From Where Do Our Federal Dollars Come?

Over the decades, business tax revenue collected in the USA has atrophied.  If one includes tax revenue from all sources, then business tax revenue has dropped from 35% of all receipts in the mid-1950s to less than 10% now.  Payroll taxes (Social Security and Medicare taxes) provide some 45% of receipts and personal income tax the rest of the collections.  Which means that the tax burden falls more heavily on those at the lower end of the income strata.  Unless and until we augment the collections from businesses, that fact won’t change.
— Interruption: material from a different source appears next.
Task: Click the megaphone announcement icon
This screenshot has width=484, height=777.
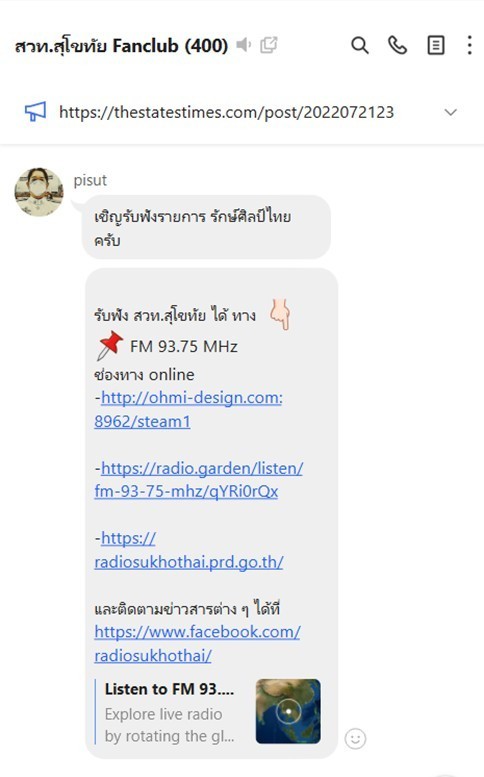Action: (x=36, y=111)
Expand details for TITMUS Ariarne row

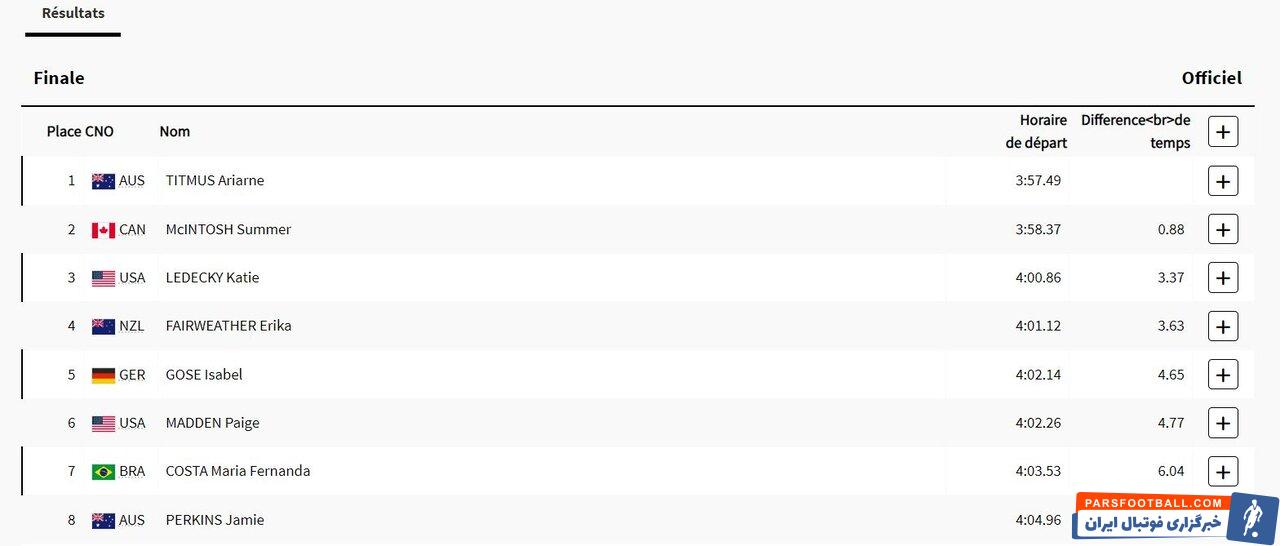pyautogui.click(x=1223, y=181)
But, instead of trying to adjust tax breaks to pay for any change in tax rates, we need to reconsider how we tax multinational firms.  Because the current system is nothing but a shell game- where companies claim profits were accrued from a dozen folks working in a tax haven and never paying a dime in taxes on that income.  (This is why companies are sitting on piles of cash overseas.)
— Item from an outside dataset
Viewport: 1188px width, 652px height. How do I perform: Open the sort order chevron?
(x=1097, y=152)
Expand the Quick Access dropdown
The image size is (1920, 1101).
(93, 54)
We need to adopt a tax system that matches our current multi-state tax system for domestic operations.  This multi-state compact has been in place in the USA for decades.  Where each company discerns how much revenue, how many assets, and how much payroll results from each state in the union (or from each state where the company must pay state taxes).  These are then compared to the overall revenue, payroll, and assets in the US and the company pays the state income tax rate multiplied by the average percentage of those three factors.

World wide Tax rates

The OECD (Organization for Economic Cooperation and Development) has already agreed to adopt this program (which they term BEPS [Base Erosion and Profit Shifting]) by the member countries starting next year.   Because they understand that businesses have been shifting profits from one country to another based upon the tax rate they must pay- and not based upon where the profits truly were developed.
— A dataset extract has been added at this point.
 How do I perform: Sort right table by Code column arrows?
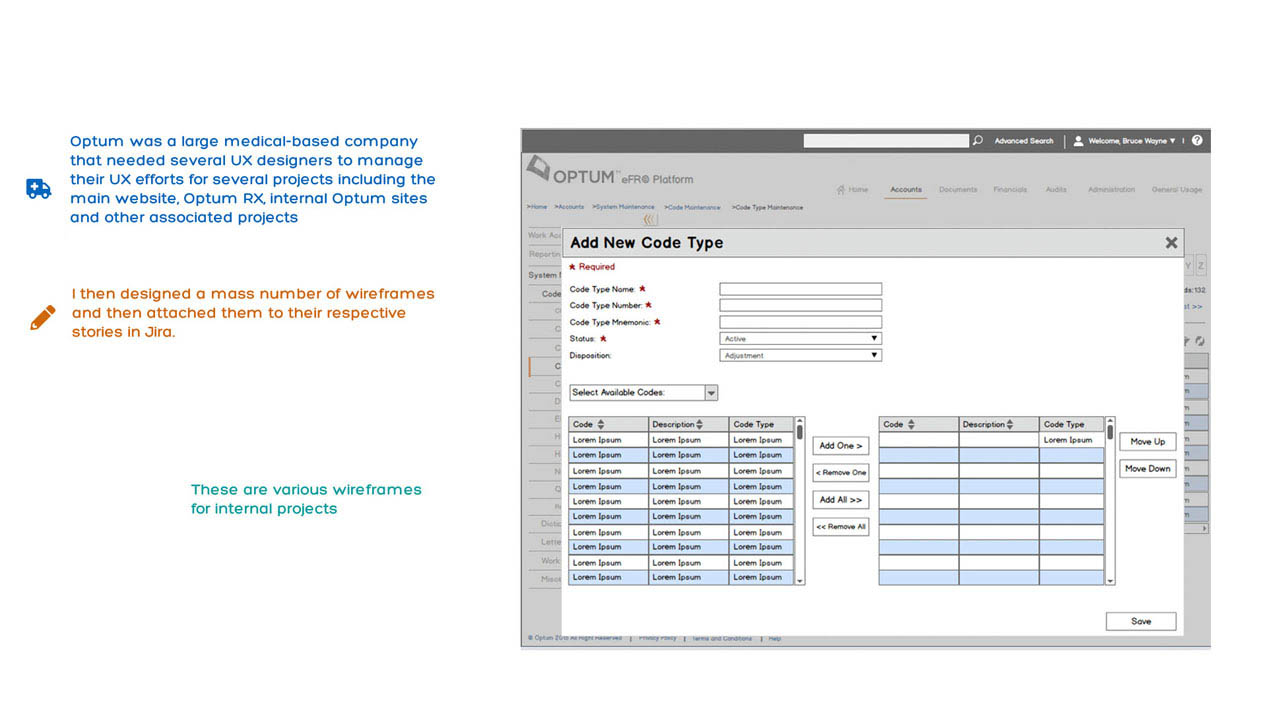click(911, 425)
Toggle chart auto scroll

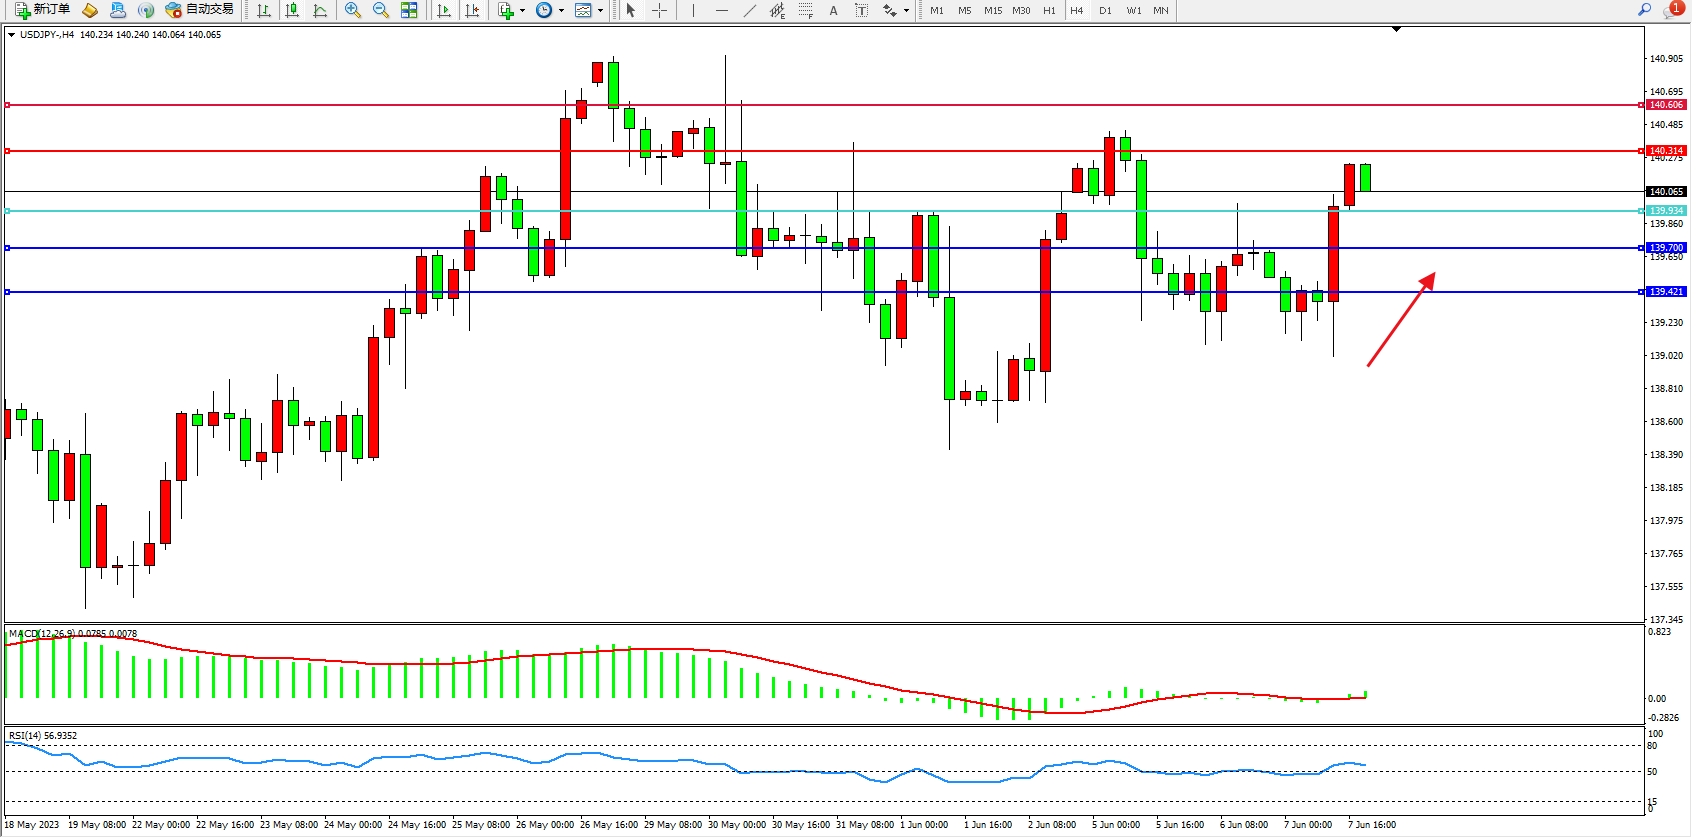444,10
Once the Common Market countries have adopted this program (these countries are part of the OECD), the US will need to follow suit, or the various tax treaties we have (a most complicated mess,by the way) will no longer be tenable.   More importantly, if we adopt this program ourselves, companies will no longer be able to pay no taxes to the US Treasury, claiming that some tiny country that provided them a special tax benefit accrues the benefit.  We will no longer have companies harboring their money overseas, since it will now be properly and adequately taxed.

Current and Proposed Corporate Tax Rates
Here are the rates that will work if we adopt a multi-national tax averaging system, as proposed here

Moreover, once we adopt this system, business tax revenues will explode.  Despite the claims of Brookings/Urban above, the tax rate could be dropped to 25%.  (This is a simple calculation using revenues, assets, and payroll of our largest companies that obtain in the US and worldwide.)  As a matter of fact, the tax rate could probably be dropped even further, once these long overdue taxes (on profits sheltered abroad) are collected.

Oh, and for those companies that only operate in the US?   They won’t have any new-fangled computations to effect.  They’ll just enjoy (maybe) lower tax rates.  (I say maybe because so few companies ever pay that oft-quoted 35% marginal rate.)

It’s time for a paradigm shift in the way we examine business taxes.  For the good of the country. Roy A. Ackerman, Ph.D., E.A.